■ **TASK OBJECTIVE**
Determine how many lines below contain the word "Sarkar", then write that number by itself.

■ **INPUT DATA**
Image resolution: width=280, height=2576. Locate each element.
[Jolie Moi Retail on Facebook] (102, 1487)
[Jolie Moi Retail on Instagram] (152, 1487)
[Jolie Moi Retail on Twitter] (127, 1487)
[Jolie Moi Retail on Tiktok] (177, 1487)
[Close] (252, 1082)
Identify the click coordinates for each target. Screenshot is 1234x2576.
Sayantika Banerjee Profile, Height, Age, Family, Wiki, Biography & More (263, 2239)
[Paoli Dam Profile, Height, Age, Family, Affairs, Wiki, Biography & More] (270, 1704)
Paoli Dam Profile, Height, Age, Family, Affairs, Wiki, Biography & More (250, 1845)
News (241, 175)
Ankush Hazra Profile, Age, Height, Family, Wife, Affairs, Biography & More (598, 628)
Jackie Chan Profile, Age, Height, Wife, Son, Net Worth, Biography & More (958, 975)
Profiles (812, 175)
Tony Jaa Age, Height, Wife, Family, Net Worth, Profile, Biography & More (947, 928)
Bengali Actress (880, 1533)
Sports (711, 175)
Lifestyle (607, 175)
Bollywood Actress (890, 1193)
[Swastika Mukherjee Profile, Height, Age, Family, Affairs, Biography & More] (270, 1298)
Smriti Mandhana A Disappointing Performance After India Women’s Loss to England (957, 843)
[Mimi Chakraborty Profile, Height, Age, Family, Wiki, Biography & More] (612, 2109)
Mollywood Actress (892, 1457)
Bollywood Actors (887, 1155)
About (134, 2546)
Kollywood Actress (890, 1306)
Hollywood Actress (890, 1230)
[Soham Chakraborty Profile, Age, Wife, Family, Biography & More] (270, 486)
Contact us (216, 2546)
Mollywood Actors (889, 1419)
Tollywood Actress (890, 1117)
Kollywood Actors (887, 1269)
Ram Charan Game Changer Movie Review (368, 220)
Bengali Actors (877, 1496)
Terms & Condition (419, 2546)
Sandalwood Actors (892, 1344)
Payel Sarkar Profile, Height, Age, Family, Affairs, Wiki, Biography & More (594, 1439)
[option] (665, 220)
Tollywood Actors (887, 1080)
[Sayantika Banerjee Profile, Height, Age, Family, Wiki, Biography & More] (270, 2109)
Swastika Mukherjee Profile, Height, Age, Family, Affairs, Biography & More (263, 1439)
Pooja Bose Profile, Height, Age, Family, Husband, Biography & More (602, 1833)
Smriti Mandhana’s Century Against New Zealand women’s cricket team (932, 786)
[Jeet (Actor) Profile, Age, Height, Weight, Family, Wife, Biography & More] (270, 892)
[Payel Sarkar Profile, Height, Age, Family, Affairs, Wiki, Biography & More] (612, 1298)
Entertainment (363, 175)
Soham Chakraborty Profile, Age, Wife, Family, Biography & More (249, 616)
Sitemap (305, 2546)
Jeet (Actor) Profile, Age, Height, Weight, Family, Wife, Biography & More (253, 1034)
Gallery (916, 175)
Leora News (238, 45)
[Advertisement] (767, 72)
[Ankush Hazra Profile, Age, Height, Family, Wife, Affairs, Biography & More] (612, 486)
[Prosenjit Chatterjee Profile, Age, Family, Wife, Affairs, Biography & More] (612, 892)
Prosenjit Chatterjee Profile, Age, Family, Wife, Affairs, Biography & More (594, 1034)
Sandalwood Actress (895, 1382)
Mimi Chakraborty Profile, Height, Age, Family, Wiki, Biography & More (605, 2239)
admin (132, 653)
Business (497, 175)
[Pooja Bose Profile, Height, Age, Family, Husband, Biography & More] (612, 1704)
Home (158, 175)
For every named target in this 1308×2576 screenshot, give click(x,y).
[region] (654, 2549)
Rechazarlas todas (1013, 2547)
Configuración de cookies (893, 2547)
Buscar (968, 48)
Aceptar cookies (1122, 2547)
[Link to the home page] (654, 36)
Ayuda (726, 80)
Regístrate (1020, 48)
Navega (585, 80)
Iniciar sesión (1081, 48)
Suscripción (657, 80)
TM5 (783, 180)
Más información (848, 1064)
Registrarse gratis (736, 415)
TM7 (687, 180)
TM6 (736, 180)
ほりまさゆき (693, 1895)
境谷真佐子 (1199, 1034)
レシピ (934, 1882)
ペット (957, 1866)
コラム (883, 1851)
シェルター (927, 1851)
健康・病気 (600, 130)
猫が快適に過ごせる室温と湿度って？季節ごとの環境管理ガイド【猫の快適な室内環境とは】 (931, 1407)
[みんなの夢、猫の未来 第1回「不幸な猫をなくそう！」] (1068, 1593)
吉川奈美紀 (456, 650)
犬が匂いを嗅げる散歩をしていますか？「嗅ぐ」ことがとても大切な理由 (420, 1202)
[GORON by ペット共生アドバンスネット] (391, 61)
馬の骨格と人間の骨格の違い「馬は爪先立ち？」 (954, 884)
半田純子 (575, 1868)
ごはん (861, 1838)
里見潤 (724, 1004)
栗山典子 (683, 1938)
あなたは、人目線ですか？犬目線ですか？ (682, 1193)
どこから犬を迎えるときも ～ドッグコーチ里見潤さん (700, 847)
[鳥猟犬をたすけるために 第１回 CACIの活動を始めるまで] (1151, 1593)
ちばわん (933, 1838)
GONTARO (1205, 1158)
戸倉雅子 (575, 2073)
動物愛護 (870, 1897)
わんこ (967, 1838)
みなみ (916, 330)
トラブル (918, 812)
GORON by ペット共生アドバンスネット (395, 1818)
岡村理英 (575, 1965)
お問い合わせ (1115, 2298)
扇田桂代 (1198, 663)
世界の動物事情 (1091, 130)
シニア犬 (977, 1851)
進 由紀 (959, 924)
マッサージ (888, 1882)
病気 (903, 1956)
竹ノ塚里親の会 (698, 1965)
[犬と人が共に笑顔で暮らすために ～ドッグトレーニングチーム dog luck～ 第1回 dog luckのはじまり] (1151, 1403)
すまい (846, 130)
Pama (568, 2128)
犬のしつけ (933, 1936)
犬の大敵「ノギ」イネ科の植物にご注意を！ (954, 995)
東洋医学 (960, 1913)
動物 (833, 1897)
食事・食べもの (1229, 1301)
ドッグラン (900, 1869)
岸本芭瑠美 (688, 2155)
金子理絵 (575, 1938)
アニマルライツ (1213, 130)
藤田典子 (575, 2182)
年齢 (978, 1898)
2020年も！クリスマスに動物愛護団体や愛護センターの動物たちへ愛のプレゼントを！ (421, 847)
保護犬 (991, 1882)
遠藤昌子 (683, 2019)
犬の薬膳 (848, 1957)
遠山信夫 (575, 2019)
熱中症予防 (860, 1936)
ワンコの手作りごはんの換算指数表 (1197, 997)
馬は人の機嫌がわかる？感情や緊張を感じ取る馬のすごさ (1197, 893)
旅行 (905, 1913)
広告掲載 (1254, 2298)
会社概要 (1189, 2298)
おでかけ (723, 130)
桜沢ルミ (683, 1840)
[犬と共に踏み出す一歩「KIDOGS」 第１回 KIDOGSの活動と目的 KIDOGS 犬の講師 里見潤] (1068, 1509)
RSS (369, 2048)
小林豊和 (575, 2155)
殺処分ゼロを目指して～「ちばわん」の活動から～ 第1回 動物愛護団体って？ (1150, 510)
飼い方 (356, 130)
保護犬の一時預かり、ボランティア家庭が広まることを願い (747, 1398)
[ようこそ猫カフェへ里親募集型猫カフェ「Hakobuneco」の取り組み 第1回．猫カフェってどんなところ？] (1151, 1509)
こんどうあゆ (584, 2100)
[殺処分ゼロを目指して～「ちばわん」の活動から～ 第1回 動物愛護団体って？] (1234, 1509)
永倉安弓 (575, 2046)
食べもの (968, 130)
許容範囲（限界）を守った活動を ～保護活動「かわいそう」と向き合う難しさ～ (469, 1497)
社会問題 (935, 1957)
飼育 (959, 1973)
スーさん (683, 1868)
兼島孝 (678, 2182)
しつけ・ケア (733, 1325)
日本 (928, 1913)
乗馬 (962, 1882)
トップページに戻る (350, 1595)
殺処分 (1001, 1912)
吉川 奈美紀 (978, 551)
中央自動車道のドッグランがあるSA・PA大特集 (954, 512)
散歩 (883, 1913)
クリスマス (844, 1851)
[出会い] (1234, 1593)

■ **SOLUTION BELOW**
2